* [WORK INSTRUCTION]: Every line below should be set down exactly as it appears.

%%

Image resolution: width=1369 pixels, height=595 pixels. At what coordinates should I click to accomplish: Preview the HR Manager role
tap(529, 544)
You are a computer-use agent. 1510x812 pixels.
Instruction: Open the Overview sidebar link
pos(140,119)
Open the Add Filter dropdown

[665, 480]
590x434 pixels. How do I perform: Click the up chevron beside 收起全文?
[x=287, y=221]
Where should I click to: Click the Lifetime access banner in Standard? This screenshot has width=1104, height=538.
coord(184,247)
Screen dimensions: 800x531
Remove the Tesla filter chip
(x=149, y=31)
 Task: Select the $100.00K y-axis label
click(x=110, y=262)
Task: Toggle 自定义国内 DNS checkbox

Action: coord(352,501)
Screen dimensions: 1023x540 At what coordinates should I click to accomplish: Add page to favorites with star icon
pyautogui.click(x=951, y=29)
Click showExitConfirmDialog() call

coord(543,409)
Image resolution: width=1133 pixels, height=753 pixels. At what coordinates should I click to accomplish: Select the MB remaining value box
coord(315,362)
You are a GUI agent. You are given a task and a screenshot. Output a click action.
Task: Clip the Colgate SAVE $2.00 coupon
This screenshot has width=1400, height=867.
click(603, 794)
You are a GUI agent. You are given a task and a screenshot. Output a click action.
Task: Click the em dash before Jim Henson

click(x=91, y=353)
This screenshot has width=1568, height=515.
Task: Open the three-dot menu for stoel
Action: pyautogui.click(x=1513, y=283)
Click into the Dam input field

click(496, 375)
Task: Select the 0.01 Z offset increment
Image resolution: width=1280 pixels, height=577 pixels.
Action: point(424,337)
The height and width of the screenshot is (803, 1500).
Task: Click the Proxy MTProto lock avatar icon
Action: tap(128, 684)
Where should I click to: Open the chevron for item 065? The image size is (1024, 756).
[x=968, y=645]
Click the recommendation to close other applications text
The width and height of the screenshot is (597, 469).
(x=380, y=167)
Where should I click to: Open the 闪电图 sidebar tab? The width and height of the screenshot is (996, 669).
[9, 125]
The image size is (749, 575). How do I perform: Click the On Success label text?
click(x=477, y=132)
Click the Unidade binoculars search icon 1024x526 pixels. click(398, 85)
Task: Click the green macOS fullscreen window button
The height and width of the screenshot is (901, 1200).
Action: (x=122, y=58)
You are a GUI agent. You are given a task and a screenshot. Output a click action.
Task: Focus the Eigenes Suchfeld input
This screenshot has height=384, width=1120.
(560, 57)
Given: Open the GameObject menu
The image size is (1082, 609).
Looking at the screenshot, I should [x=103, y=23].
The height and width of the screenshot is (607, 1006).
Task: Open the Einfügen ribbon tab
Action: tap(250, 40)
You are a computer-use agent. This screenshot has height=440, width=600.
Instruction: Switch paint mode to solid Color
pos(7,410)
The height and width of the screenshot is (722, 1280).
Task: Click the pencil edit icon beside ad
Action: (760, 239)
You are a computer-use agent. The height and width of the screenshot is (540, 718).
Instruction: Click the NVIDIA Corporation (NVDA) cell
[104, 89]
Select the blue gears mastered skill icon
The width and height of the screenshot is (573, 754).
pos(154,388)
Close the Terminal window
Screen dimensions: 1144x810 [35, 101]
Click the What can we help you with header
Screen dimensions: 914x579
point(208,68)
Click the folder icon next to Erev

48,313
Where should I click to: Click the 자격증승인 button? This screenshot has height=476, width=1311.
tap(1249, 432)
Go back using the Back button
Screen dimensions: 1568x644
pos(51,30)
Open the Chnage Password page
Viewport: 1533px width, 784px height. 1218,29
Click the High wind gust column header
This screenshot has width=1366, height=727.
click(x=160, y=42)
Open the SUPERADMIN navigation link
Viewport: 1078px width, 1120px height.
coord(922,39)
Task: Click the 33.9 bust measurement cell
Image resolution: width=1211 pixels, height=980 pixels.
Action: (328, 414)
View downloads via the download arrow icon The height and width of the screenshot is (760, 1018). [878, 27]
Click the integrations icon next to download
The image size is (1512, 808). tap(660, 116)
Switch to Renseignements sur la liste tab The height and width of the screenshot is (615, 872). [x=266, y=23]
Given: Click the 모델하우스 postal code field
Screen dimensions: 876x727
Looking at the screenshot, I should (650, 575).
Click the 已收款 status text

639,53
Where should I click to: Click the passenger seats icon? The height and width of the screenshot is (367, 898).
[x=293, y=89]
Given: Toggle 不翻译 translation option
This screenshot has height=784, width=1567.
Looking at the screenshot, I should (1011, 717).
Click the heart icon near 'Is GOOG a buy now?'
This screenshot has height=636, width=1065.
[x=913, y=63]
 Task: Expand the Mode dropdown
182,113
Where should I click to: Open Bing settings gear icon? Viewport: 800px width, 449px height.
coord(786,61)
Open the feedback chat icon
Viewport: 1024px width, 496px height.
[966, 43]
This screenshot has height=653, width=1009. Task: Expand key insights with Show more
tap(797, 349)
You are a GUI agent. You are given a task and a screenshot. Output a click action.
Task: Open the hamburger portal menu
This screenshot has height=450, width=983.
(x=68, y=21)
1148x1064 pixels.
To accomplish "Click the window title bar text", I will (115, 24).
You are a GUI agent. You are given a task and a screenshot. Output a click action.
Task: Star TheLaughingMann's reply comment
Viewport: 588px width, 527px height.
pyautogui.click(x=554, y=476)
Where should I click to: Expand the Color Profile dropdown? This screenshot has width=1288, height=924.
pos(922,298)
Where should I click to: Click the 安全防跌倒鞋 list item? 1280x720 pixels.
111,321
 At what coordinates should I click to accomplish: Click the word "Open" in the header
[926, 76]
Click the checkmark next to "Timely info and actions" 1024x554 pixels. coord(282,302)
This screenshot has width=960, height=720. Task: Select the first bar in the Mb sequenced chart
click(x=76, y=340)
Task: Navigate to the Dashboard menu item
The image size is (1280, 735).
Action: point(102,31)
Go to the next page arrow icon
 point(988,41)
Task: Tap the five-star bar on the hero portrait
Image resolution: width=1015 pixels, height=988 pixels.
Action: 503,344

%%

* [EXPECTED ANSWER]:
Image resolution: width=1369 pixels, height=595 pixels. At what coordinates should I click to accomplish: Preview the HR Manager role
tap(529, 544)
You are a computer-use agent. 1510x812 pixels.
Instruction: Open the Overview sidebar link
pos(140,119)
Open the Add Filter dropdown

[665, 480]
590x434 pixels. How do I perform: Click the up chevron beside 收起全文?
[x=287, y=221]
Where should I click to: Click the Lifetime access banner in Standard? This screenshot has width=1104, height=538.
coord(184,247)
Screen dimensions: 800x531
Remove the Tesla filter chip
(x=149, y=31)
 Task: Select the $100.00K y-axis label
click(x=110, y=262)
Task: Toggle 自定义国内 DNS checkbox

Action: coord(352,501)
Screen dimensions: 1023x540 At what coordinates should I click to accomplish: Add page to favorites with star icon
pyautogui.click(x=951, y=29)
Click showExitConfirmDialog() call

coord(543,409)
Image resolution: width=1133 pixels, height=753 pixels. At what coordinates should I click to accomplish: Select the MB remaining value box
coord(315,362)
You are a GUI agent. You are given a task and a screenshot. Output a click action.
Task: Clip the Colgate SAVE $2.00 coupon
This screenshot has width=1400, height=867.
click(603, 794)
You are a GUI agent. You are given a task and a screenshot. Output a click action.
Task: Click the em dash before Jim Henson

click(x=91, y=353)
This screenshot has width=1568, height=515.
Task: Open the three-dot menu for stoel
Action: pyautogui.click(x=1513, y=283)
Click into the Dam input field

click(496, 375)
Task: Select the 0.01 Z offset increment
Image resolution: width=1280 pixels, height=577 pixels.
Action: point(424,337)
The height and width of the screenshot is (803, 1500).
Task: Click the Proxy MTProto lock avatar icon
Action: tap(128, 684)
Where should I click to: Open the chevron for item 065? The image size is (1024, 756).
[x=968, y=645]
Click the recommendation to close other applications text
The width and height of the screenshot is (597, 469).
(x=380, y=167)
Where should I click to: Open the 闪电图 sidebar tab? The width and height of the screenshot is (996, 669).
[9, 125]
The image size is (749, 575). How do I perform: Click the On Success label text?
click(x=477, y=132)
Click the Unidade binoculars search icon 1024x526 pixels. click(398, 85)
Task: Click the green macOS fullscreen window button
The height and width of the screenshot is (901, 1200).
Action: (x=122, y=58)
You are a GUI agent. You are given a task and a screenshot. Output a click action.
Task: Focus the Eigenes Suchfeld input
This screenshot has height=384, width=1120.
(560, 57)
Given: Open the GameObject menu
The image size is (1082, 609).
Looking at the screenshot, I should [x=103, y=23].
The height and width of the screenshot is (607, 1006).
Task: Open the Einfügen ribbon tab
Action: tap(250, 40)
You are a computer-use agent. This screenshot has height=440, width=600.
Instruction: Switch paint mode to solid Color
pos(7,410)
The height and width of the screenshot is (722, 1280).
Task: Click the pencil edit icon beside ad
Action: (760, 239)
You are a computer-use agent. The height and width of the screenshot is (540, 718).
Instruction: Click the NVIDIA Corporation (NVDA) cell
[104, 89]
Select the blue gears mastered skill icon
The width and height of the screenshot is (573, 754).
pos(154,388)
Close the Terminal window
Screen dimensions: 1144x810 [35, 101]
Click the What can we help you with header
Screen dimensions: 914x579
point(208,68)
Click the folder icon next to Erev

48,313
Where should I click to: Click the 자격증승인 button? This screenshot has height=476, width=1311.
tap(1249, 432)
Go back using the Back button
Screen dimensions: 1568x644
pos(51,30)
Open the Chnage Password page
Viewport: 1533px width, 784px height. 1218,29
Click the High wind gust column header
This screenshot has width=1366, height=727.
click(x=160, y=42)
Open the SUPERADMIN navigation link
Viewport: 1078px width, 1120px height.
coord(922,39)
Task: Click the 33.9 bust measurement cell
Image resolution: width=1211 pixels, height=980 pixels.
Action: (328, 414)
View downloads via the download arrow icon The height and width of the screenshot is (760, 1018). [878, 27]
Click the integrations icon next to download
The image size is (1512, 808). tap(660, 116)
Switch to Renseignements sur la liste tab The height and width of the screenshot is (615, 872). [x=266, y=23]
Given: Click the 모델하우스 postal code field
Screen dimensions: 876x727
Looking at the screenshot, I should (650, 575).
Click the 已收款 status text

639,53
Where should I click to: Click the passenger seats icon? The height and width of the screenshot is (367, 898).
[x=293, y=89]
Given: Toggle 不翻译 translation option
This screenshot has height=784, width=1567.
Looking at the screenshot, I should (1011, 717).
Click the heart icon near 'Is GOOG a buy now?'
This screenshot has height=636, width=1065.
[x=913, y=63]
 Task: Expand the Mode dropdown
182,113
Where should I click to: Open Bing settings gear icon? Viewport: 800px width, 449px height.
coord(786,61)
Open the feedback chat icon
Viewport: 1024px width, 496px height.
[966, 43]
This screenshot has height=653, width=1009. Task: Expand key insights with Show more
tap(797, 349)
You are a GUI agent. You are given a task and a screenshot. Output a click action.
Task: Open the hamburger portal menu
This screenshot has height=450, width=983.
(x=68, y=21)
1148x1064 pixels.
To accomplish "Click the window title bar text", I will (115, 24).
You are a GUI agent. You are given a task and a screenshot. Output a click action.
Task: Star TheLaughingMann's reply comment
Viewport: 588px width, 527px height.
pyautogui.click(x=554, y=476)
Where should I click to: Expand the Color Profile dropdown? This screenshot has width=1288, height=924.
pos(922,298)
Where should I click to: Click the 安全防跌倒鞋 list item? 1280x720 pixels.
111,321
 At what coordinates should I click to accomplish: Click the word "Open" in the header
[926, 76]
Click the checkmark next to "Timely info and actions" 1024x554 pixels. coord(282,302)
This screenshot has width=960, height=720. Task: Select the first bar in the Mb sequenced chart
click(x=76, y=340)
Task: Navigate to the Dashboard menu item
The image size is (1280, 735).
Action: point(102,31)
Go to the next page arrow icon
 point(988,41)
Task: Tap the five-star bar on the hero portrait
Image resolution: width=1015 pixels, height=988 pixels.
Action: 503,344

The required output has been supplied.